Tuesday, March 08, 2011


Ron Schiller, NPR's former senior vice president of fundraising (he quit last week), was filmed by James O'Keefe's crew discussing a possible $5 million contribution to NPR with two guys who identified their (fictional) organization as "founded by members of the Muslim Brotherhood." Schiller didn't take the money, but he said some embarrassing stuff:

SCHILLER: The current Republican Party, particularly the Tea Party, is fanatically involved in people's personal lives and very fundamental Christian -- and I wouldn't even call it Christian. It's this weird evangelical kind of move... it's been hijacked by this group that...

"MUSLIM": The radical, racist, Islamophobic, Tea Party people?

SCHILLER: It's not just Islamophobic, but really xenophobic. Basically, they believe in white, middle America, gun-toting -- it's pretty scary. They're seriously racist, racist people.

This has upset a lot of people who think all Muslims are sharia-seeking jihadists, and who think all liberals are ideologically indistinguishable from Stalin and Mao.

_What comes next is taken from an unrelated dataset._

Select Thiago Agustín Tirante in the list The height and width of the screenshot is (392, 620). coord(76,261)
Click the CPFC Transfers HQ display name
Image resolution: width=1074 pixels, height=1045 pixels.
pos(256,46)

Can we at least not lie to ourselves? As this becomes a big scandal marked by endless self-righteous huffing and puffing, can we at least tell the truth, which is that this is not a debate about neutrality or privatization? Can we admit that if the ideological poles were reversed -- if NPR were a culturally conservative government-funded organization, and a prominent representative of the organization revealed right-wing cultural biases on tape -- the people who are howling right now would be rushing to the representative's defense?

We know this because they defend religious right military chaplains who proselytize. We know this because they still greatly admire General Jerry Boykin, the guy who said of a Muslim enemy, "I knew that my God was a real God and his was an idol" (and who was promoted rather than disciplined after saying it).

The point is that the military is part of the government, and is culturally right-wing -- and the right never deounces ideological statements like Boykin's that cross the line. As we discuss Schiller (and we will, endlessly), let's at least try to remember that. Let's try to remember the obvious fact: that this is about the right trying to win one for its side, not about trying to keep things balanced. The right would have no problems whatsoever with a government-funded Fox News, and I don't care how much rightists deny that.